• **Given entries**
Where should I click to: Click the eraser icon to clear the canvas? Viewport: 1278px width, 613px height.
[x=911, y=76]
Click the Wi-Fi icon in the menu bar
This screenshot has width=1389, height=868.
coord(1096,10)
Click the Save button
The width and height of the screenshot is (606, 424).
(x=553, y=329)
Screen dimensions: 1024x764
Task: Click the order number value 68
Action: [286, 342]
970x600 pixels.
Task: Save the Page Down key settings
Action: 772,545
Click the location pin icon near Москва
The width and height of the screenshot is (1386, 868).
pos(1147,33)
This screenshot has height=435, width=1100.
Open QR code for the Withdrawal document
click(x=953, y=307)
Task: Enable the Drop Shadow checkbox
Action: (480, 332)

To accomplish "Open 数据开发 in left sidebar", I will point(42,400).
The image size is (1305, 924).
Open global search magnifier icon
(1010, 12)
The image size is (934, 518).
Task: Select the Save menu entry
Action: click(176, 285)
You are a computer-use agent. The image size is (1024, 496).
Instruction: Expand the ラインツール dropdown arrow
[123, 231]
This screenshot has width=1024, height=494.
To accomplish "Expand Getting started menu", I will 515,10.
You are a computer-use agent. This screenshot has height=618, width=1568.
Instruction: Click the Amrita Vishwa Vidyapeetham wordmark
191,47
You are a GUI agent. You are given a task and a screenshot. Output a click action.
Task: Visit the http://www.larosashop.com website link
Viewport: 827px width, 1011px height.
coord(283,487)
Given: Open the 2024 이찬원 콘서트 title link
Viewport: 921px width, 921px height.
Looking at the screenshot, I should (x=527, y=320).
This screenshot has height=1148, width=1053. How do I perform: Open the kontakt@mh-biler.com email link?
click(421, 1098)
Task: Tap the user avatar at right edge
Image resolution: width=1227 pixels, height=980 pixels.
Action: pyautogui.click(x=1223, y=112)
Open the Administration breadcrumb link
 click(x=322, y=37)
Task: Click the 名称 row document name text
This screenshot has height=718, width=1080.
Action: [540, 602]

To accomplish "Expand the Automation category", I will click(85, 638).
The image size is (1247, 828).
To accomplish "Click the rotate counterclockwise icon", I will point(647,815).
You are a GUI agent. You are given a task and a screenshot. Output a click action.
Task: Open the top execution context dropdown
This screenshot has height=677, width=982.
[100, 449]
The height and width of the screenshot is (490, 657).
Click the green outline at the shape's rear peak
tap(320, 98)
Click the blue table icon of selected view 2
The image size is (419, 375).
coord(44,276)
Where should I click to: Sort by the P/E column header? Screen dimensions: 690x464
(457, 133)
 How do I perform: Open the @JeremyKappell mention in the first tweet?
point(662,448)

• **Objective**
Collect every line in the listing above that contains the word "will", and copy each of those lines in full.

• **Task response**
To accomplish "Open 数据开发 in left sidebar", I will point(42,400).
To accomplish "Expand Getting started menu", I will 515,10.
To accomplish "Expand the Automation category", I will click(85, 638).
To accomplish "Click the rotate counterclockwise icon", I will point(647,815).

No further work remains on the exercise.